■ ASSIGNED TASK
Go through the listing below from its first line and repeat each line exactly, ending at the line containing "Follow the 東京2020オフィシャルショップ 営業中！ link" and including it.

■ INFORMATION PROVIDED
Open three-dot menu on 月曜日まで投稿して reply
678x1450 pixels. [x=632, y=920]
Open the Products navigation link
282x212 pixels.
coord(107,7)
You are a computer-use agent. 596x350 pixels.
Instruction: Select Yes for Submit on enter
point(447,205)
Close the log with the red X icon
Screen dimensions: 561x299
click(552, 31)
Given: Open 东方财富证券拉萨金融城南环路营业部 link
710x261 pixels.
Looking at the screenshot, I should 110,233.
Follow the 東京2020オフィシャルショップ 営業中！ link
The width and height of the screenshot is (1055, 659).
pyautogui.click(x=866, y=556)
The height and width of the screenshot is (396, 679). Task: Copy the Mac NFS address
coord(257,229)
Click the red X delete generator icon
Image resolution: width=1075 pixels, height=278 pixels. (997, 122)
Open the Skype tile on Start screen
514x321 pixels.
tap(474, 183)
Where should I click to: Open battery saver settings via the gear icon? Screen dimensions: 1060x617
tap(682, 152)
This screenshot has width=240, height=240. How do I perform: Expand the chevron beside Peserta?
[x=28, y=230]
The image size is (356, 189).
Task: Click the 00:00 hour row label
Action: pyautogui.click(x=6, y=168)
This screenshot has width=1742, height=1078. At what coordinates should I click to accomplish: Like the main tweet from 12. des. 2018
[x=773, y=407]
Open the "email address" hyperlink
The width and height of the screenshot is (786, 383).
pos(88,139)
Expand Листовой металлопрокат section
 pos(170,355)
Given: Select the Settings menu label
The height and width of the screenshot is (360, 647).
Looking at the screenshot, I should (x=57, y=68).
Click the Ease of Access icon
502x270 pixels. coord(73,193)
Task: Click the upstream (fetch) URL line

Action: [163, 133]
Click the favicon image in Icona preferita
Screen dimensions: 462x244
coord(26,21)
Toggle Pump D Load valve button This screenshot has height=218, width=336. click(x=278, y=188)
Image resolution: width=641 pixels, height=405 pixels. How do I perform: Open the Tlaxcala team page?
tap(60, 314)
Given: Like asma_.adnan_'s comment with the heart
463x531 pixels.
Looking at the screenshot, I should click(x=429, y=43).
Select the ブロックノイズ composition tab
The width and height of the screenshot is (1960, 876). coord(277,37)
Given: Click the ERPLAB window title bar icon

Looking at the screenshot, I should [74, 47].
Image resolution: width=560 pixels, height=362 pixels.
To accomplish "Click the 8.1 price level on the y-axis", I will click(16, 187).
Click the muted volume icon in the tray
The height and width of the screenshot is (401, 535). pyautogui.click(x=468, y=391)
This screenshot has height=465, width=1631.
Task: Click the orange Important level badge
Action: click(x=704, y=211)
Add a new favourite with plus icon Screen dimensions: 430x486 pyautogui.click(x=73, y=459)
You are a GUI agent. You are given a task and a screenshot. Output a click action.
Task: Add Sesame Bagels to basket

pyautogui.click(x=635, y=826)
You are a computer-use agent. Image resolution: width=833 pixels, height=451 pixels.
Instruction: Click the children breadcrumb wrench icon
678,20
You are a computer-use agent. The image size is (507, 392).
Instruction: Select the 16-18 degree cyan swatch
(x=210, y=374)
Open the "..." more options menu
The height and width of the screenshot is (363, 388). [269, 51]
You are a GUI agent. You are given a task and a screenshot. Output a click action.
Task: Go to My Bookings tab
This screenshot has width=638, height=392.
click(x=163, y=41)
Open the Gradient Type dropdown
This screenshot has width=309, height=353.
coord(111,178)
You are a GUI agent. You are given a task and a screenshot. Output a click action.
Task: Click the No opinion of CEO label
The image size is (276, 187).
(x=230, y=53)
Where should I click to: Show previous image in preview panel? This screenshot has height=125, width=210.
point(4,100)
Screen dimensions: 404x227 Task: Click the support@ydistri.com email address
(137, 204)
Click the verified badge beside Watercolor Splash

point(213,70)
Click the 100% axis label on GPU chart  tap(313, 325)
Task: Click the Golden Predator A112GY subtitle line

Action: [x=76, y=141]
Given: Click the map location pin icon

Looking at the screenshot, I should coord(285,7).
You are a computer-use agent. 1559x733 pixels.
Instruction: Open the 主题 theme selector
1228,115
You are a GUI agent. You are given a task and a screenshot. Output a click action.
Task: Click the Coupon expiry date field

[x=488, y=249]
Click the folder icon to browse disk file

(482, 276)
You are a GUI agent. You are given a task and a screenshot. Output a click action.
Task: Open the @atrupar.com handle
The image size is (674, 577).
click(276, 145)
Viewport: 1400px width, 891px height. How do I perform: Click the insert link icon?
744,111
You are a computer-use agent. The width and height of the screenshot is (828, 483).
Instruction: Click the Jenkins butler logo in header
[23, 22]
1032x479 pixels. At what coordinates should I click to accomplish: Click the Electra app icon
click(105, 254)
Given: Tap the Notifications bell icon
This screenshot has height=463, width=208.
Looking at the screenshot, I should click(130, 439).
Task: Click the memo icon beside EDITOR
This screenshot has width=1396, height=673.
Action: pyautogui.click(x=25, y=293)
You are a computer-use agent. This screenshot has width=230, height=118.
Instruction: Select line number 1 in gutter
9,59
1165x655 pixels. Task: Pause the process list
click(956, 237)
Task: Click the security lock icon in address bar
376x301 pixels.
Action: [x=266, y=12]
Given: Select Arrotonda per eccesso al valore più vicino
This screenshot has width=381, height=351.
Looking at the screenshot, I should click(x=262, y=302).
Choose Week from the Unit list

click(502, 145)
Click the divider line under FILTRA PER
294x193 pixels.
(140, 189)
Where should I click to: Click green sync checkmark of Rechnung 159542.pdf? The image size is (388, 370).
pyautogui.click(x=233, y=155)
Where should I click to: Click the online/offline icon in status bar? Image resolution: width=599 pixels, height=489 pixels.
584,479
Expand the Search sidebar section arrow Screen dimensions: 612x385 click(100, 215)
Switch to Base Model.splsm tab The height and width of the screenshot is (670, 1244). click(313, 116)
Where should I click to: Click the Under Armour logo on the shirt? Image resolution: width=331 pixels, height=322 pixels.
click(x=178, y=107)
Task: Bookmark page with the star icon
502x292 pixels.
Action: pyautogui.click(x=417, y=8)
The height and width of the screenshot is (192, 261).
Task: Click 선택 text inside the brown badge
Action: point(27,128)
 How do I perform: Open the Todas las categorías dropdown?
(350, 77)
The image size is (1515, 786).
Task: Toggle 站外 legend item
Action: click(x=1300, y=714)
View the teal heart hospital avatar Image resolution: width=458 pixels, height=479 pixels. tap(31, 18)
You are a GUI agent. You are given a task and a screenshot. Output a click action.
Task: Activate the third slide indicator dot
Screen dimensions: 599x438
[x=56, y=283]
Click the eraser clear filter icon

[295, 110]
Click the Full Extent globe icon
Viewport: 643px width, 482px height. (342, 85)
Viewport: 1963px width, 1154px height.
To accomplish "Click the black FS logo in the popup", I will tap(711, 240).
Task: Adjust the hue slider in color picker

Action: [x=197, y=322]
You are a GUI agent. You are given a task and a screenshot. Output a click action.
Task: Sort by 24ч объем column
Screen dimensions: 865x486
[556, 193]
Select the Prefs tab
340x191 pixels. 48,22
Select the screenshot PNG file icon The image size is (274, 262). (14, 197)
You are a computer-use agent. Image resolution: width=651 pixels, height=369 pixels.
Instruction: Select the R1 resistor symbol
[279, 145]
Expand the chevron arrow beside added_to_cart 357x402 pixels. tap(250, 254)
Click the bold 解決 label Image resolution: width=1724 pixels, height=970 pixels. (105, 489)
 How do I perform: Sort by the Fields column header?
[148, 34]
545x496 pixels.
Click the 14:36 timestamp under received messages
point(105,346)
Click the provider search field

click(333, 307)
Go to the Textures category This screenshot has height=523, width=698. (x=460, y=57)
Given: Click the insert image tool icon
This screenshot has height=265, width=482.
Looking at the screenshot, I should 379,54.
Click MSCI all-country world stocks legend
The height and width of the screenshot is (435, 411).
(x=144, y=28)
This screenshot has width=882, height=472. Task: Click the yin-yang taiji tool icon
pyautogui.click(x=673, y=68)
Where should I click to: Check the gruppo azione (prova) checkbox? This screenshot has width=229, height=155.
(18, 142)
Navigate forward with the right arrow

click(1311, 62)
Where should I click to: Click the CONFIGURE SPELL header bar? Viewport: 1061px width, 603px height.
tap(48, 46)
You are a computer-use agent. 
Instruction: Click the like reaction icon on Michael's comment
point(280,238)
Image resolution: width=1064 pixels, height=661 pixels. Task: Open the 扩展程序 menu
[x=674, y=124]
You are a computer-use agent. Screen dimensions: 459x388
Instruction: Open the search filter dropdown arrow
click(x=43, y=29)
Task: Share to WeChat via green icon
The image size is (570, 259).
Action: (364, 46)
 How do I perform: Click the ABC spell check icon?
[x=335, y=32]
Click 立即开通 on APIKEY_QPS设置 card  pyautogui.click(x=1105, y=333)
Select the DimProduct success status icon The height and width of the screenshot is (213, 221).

■ EXERCISE ANSWER
Open three-dot menu on 月曜日まで投稿して reply
678x1450 pixels. [x=632, y=920]
Open the Products navigation link
282x212 pixels.
coord(107,7)
You are a computer-use agent. 596x350 pixels.
Instruction: Select Yes for Submit on enter
point(447,205)
Close the log with the red X icon
Screen dimensions: 561x299
click(552, 31)
Given: Open 东方财富证券拉萨金融城南环路营业部 link
710x261 pixels.
Looking at the screenshot, I should 110,233.
Follow the 東京2020オフィシャルショップ 営業中！ link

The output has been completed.